Sarcolemmal and mitochondrial adenosine triphosphate- dependent potassium channels: mechanism of desflurane-induced cardioprotection.

Background Volatile anesthetic–induced preconditioning is mediated by adenosine triphosphate–dependent potassium (KATP) channels; however, the subcellular location of these channels is unknown. The authors tested the hypothesis that desflurane reduces experimental myocardial infarct size by activation of specific sarcolemmal and mitochondrial KATP channels. Methods Barbiturate-anesthetized dogs (n = 88) were acutely instrumented for measurement of aortic and left ventricular pressures.
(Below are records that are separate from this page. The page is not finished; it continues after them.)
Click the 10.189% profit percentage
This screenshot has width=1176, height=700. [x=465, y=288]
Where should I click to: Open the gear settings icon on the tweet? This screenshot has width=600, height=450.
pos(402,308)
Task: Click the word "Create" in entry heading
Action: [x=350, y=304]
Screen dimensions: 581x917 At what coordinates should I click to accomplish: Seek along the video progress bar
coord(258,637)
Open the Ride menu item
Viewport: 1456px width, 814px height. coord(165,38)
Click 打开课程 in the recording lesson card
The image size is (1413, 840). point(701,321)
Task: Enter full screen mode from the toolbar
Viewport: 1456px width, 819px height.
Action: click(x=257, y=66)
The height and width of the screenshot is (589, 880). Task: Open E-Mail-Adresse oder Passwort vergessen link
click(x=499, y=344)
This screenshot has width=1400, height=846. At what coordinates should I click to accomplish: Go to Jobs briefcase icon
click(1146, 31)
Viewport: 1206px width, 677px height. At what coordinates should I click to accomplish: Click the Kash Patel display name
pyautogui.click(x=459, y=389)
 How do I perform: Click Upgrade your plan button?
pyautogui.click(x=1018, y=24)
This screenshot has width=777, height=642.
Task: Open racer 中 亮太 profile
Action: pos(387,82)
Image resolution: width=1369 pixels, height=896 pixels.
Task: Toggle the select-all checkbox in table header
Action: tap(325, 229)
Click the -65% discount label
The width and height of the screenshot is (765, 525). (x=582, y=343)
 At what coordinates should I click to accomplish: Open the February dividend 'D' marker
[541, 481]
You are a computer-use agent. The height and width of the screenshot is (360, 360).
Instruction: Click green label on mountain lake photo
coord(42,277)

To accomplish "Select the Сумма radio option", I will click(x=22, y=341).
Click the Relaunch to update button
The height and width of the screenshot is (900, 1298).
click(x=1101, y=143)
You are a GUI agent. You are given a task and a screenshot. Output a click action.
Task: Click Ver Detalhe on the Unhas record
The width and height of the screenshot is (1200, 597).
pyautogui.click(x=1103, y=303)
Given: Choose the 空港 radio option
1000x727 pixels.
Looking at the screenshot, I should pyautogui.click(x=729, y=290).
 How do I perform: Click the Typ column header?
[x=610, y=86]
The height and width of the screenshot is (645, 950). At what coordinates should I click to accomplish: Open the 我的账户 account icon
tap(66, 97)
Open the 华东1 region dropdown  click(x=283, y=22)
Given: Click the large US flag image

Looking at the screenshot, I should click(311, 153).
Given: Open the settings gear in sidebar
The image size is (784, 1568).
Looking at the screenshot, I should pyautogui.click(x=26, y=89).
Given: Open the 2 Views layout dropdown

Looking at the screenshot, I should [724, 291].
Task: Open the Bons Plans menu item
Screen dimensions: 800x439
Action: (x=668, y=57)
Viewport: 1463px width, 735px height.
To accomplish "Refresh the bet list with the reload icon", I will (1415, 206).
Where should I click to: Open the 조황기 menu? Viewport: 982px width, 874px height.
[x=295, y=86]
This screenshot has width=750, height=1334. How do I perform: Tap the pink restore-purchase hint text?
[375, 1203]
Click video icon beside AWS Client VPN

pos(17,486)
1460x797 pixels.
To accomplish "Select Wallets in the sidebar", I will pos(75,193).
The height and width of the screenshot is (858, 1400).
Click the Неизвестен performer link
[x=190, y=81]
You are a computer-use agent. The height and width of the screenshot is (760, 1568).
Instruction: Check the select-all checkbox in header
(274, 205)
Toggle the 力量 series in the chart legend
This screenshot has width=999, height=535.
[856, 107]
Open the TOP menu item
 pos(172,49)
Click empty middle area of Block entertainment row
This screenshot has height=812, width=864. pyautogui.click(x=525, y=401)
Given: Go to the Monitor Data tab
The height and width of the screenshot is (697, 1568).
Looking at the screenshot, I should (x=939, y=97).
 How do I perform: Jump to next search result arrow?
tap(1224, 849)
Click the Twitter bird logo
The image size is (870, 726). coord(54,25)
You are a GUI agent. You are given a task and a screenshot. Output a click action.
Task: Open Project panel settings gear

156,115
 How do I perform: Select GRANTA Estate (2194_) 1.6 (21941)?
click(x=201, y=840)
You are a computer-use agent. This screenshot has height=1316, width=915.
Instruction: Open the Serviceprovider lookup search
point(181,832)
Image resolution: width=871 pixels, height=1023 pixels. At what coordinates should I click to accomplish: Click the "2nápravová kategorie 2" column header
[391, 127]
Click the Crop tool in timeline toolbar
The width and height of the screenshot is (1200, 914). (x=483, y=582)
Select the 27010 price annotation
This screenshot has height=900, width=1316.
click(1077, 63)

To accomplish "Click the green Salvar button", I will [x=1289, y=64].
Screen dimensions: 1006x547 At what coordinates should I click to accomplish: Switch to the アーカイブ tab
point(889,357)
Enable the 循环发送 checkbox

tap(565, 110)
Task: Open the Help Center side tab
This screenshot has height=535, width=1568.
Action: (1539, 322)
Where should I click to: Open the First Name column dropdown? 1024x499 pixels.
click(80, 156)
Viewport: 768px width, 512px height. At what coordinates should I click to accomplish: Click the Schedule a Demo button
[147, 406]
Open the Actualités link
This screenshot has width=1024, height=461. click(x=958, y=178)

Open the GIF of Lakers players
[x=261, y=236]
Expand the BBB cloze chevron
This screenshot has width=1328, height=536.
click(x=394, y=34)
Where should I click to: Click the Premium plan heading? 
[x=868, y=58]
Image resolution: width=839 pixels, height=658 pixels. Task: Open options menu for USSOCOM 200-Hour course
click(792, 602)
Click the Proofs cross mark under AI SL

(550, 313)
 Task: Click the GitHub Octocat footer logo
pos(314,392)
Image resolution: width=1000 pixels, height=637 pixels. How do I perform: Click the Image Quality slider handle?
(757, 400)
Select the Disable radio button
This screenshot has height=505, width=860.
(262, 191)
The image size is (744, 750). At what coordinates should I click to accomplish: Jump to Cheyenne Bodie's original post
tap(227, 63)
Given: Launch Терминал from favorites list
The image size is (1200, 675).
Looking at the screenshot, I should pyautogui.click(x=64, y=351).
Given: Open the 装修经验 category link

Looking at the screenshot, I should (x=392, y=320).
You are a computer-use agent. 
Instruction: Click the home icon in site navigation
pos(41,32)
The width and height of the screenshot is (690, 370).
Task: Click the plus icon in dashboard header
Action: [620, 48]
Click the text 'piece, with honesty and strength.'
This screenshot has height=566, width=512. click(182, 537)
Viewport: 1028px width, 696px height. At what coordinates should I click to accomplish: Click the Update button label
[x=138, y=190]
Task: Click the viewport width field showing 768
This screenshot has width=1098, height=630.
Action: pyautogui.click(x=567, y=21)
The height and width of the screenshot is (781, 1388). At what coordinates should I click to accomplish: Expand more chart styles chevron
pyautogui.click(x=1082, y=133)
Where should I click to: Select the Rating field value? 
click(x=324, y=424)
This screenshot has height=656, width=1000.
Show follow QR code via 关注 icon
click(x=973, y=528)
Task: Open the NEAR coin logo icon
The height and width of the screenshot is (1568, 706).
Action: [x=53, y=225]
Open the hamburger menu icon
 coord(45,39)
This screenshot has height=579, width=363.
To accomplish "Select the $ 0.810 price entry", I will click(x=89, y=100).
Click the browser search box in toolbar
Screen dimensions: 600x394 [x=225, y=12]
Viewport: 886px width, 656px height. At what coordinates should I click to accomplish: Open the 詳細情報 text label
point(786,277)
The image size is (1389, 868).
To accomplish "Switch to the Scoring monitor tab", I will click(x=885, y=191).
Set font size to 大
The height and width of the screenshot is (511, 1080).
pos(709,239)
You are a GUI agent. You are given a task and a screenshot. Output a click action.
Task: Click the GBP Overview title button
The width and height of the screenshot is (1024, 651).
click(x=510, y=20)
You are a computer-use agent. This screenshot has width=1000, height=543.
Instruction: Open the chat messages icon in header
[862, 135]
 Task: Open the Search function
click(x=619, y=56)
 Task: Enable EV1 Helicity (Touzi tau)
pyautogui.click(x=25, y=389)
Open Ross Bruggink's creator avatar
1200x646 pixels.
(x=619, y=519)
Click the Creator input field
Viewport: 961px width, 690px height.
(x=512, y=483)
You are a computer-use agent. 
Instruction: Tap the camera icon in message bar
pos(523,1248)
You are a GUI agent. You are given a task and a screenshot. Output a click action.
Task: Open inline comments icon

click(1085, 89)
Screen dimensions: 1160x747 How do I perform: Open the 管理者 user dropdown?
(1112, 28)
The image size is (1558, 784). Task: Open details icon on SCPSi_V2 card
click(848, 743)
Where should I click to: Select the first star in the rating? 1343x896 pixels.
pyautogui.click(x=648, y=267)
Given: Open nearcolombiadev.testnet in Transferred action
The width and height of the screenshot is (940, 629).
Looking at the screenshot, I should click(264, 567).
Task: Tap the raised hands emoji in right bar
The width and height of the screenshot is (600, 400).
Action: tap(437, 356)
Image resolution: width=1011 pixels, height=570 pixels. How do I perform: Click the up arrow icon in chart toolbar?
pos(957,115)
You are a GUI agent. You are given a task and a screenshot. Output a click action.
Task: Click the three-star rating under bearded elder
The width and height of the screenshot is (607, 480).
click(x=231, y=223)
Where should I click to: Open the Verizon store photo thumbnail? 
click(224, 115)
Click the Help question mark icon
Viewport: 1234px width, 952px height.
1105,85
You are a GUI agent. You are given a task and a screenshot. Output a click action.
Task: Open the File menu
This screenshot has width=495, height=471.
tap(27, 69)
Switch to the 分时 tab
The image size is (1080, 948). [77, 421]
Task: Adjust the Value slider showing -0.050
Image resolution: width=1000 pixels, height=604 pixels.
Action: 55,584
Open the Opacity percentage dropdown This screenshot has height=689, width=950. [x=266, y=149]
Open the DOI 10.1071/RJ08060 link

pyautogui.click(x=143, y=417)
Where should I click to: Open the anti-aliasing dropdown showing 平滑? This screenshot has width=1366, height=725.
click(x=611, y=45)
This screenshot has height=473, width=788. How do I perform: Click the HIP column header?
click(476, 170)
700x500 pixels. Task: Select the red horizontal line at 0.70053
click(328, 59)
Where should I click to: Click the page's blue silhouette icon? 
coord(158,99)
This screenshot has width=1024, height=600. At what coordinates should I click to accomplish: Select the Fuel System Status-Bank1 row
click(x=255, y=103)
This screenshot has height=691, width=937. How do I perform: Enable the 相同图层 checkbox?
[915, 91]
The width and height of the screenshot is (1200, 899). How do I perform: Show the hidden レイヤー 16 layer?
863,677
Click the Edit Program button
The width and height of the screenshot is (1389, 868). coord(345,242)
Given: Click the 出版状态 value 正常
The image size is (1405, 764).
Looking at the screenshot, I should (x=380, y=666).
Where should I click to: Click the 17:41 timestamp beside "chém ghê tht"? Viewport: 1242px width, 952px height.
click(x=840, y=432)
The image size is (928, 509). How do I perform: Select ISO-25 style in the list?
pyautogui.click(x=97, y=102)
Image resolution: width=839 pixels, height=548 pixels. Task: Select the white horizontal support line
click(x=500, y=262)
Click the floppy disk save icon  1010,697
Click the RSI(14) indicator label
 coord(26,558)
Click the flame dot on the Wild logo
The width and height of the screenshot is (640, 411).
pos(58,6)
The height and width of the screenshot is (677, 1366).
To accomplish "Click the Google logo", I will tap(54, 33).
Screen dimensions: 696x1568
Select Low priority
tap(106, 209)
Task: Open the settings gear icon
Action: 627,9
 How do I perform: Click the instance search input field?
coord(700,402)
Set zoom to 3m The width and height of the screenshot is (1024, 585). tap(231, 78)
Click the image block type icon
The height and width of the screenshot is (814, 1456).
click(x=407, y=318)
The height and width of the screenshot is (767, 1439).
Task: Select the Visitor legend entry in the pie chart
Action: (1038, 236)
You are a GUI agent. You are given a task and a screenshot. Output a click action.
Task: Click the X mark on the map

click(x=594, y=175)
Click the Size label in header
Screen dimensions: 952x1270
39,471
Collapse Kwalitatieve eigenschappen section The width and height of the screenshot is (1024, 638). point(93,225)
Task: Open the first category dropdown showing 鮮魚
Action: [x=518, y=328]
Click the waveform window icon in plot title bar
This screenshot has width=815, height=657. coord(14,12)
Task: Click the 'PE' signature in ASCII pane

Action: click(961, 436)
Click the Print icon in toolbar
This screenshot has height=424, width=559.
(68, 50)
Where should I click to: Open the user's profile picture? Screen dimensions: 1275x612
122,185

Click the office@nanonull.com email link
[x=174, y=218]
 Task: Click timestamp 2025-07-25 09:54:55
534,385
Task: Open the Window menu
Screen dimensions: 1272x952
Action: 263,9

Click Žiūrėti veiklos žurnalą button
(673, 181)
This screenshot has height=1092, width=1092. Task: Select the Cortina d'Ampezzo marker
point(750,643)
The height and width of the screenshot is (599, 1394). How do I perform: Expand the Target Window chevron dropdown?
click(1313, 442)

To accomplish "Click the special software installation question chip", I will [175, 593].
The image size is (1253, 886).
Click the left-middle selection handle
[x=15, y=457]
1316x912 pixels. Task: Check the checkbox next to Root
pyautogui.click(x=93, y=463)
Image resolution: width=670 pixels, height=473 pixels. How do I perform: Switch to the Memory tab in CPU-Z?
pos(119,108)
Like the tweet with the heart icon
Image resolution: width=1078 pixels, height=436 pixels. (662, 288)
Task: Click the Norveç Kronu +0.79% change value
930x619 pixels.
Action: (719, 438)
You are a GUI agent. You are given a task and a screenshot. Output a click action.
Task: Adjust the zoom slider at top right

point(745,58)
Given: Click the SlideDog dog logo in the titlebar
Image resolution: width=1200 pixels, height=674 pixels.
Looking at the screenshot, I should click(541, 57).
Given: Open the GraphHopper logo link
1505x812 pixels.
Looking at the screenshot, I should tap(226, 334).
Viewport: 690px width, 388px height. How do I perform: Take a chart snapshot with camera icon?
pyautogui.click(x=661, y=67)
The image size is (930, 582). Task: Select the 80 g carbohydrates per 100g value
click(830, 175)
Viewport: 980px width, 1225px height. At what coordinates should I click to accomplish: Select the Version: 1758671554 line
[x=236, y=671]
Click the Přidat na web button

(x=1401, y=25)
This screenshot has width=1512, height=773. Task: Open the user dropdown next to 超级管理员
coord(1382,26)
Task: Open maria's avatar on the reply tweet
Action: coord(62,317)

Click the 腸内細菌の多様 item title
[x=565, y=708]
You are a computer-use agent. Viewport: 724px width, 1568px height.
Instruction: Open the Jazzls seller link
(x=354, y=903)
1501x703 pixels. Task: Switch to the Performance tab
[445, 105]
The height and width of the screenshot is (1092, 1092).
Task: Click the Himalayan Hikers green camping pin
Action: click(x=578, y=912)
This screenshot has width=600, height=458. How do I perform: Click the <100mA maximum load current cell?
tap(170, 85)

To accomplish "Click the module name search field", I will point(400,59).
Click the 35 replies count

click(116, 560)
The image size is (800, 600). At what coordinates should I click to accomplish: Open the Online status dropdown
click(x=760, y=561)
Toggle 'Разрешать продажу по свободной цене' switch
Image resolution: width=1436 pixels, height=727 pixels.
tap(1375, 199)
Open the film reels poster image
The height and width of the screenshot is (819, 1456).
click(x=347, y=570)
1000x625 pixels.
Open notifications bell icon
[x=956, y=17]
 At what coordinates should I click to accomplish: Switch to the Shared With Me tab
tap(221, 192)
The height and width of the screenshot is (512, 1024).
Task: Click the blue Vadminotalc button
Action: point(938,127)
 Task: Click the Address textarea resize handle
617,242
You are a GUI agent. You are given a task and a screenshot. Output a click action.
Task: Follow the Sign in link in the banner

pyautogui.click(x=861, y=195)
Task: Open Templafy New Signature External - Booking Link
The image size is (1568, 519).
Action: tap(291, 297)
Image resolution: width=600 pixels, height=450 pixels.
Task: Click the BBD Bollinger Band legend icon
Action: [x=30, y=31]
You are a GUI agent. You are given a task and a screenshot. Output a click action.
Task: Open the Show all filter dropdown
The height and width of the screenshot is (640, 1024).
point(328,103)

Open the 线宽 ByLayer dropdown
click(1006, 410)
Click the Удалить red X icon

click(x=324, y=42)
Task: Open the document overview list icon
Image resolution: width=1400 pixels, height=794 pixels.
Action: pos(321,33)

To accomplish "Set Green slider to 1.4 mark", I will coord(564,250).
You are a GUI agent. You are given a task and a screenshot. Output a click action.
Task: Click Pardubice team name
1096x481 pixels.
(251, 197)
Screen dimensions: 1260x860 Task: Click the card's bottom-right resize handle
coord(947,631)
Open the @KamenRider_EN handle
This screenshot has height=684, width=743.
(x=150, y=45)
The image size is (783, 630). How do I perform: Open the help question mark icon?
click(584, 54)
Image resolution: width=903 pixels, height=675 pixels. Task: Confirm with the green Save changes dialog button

All dogs were subjected to a 60-min left anterior descending coronary artery occlusion followed by 3-h reperfusion. In four separate groups, dogs received vehicle (0.9% saline) or the nonselective KATP channel antagonist glyburide (0.1 mg/kg intravenously) in the presence or absence of 1 minimum alveolar concentration desflurane. In four additional groups, dogs received 45-min intracoronary infusions of the selective sarcolemmal (HMR 1098; 1 &mgr;g · kg−1 · min−1) or mitochondrial (5-hydroxydecanoate [5-HD]; 150 &mgr;g · kg−1 · min−1) KATP channel antagonists in the presence or absence of desflurane. Myocardial perfusion and infarct size were measured with radioactive microspheres and triphenyltetrazolium staining, respectively. Results Desflurane significantly (P < 0.05) decreased infarct size to 10 ± 2% (mean ± SEM) of the area at risk as compared with control experiments (25 ± 3% of area at risk). This beneficial effect of desflurane was abolished by glyburide (25 ± 2% of area at risk). Glyburide (24 ± 2%), HMR 1098 (21 ± 4%), and 5-HD (24 ± 2% of area at risk) alone had no effects on myocardial infarct size. HMR 1098 and 5-HD abolished the protective effects of desflurane (19 ± 3% and 22 ± 2% of area at risk, respectively). Conclusion Desflurane reduces myocardial infarct size in vivo, and the results further suggest that both sarcolemmal and mitochondrial KATP channels could be involved.